━━━ Document excerpt

Cash flow used in investing activities. During the nine months ended September 30, 2014 and 2013, we invested $1,754.8 million and $1,426.3 million, respectively, for capital expenditures on oil and natural gas properties. Also, cash flows used in investing activities increased during the nine months ended September 30, 2014 as compared to 2013 related to (i) contributions to our equity method investment of approximately $30.1 million during the nine months ended September 30, 2014 and (ii) $1.1 million of proceeds from dispositions of assets during the nine months ended September 30, 2014 compared to $15.2 million during the comparative period of 2013, offset in part by 2014 settlements paid on derivatives not designated as hedges of approximately $26.2 million during the nine months ended September 30, 2014 compared to payments of approximately $37.7 million during the nine months ended September 30, 2013.

 

Cash flow from financing activities. Net cash provided by financing activities was approximately $645.5 million and $524.6 million for the nine  months ended September 30, 2014 and 2013, respectively.

 

During the nine  months ended September 30, 2014 and 2013 we completed the following significant activities:

 

·         In May 2014, we issued in a secondary public offering 7.475 million shares of our common stock at $129.00 per share, and we received net proceeds of approximately $932.0 million. We used a portion of the net proceeds from this offering to repay all outstanding borrowings under our credit facility and plan to use the remainder for general corporate purposes, including funding our three-year accelerated growth plan and capital commitments associated with the midstream joint venture.

 

·         In June 2013, we issued $850 million in aggregate principal amount of 5.5% senior notes due 2023 at 103.75 percent of par, for which we received net proceeds of approximately $867.8 million. We used a portion of the net proceeds from this offering to fund the tender offer and redemption of the 8.625% Notes at a price of 106.922 percent of the unpaid principal amount. The remaining proceeds were used to pay down amounts outstanding on the credit facility.

 

At September 30, 2014, our availability to borrow additional funds was $2.5  billion based on bank commitments of $2.5 billion

 

50 


     

On May 9, 2014, we amended and restated our credit facility, increasing our borrowing base from $3.0 billion to $3.25 billion, but maintaining the aggregate lender commitments at $2.5 billion. The maturity date of the amended and restated credit facility is May 9, 2019.

━━━━━━
━━━ Data excerpt

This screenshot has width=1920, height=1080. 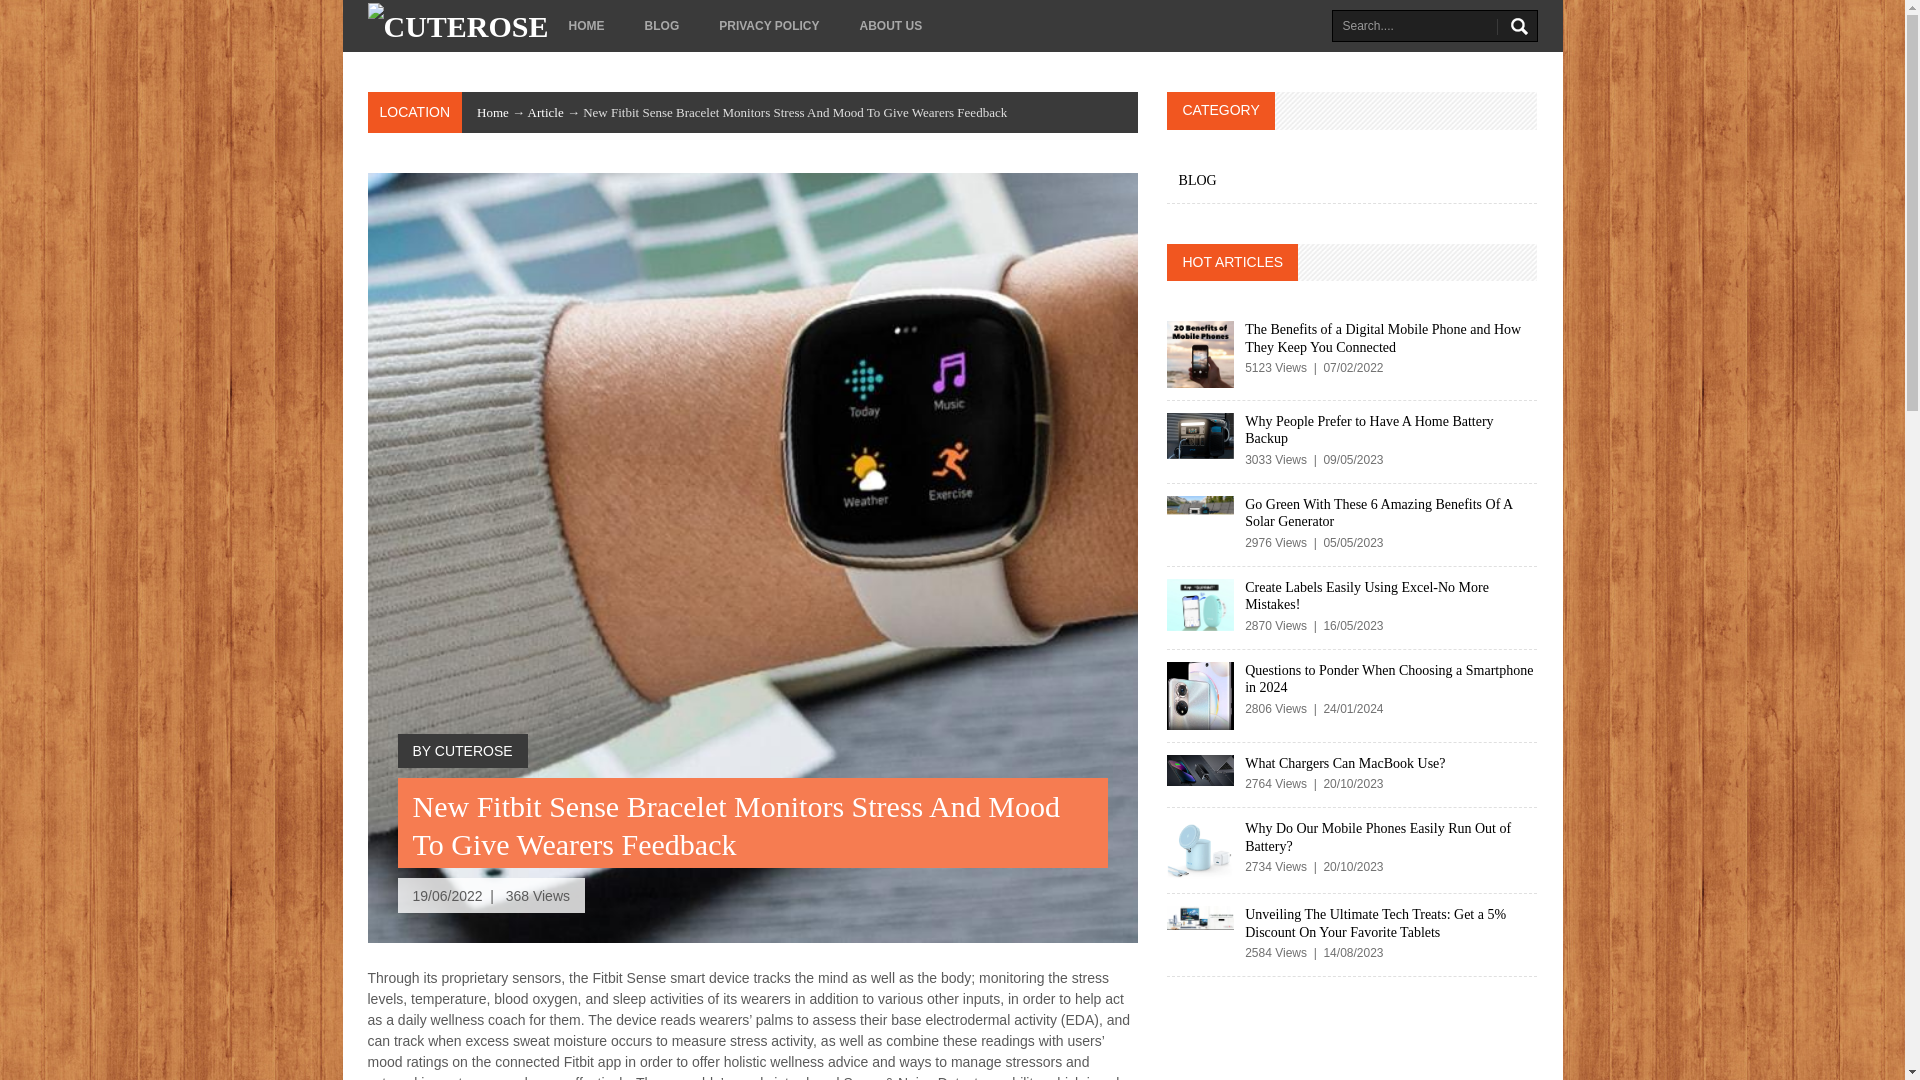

━━━━━━

→ **What you need to do**
(1) Print the passage of the cash flow excerpt starting at "Cash flow from" and ending at "midstream joint venture.", copied word for word.
(2) According to the cash flow excerpt, how many shares of common stock were issued in the May 2014 secondary public offering, and at what price per share?
The data has no connection to the cash flow excerpt.

→ **Outputs**
(1)
Cash flow from financing activities. Net cash provided by financing activities was approximately $645.5 million and $524.6 million for the nine  months ended September 30, 2014 and 2013, respectively.

 

During the nine  months ended September 30, 2014 and 2013 we completed the following significant activities:

 

·         In May 2014, we issued in a secondary public offering 7.475 million shares of our common stock at $129.00 per share, and we received net proceeds of approximately $932.0 million. We used a portion of the net proceeds from this offering to repay all outstanding borrowings under our credit facility and plan to use the remainder for general corporate purposes, including funding our three-year accelerated growth plan and capital commitments associated with the midstream joint venture.

(2) 7.475 million shares at $129.00 per share.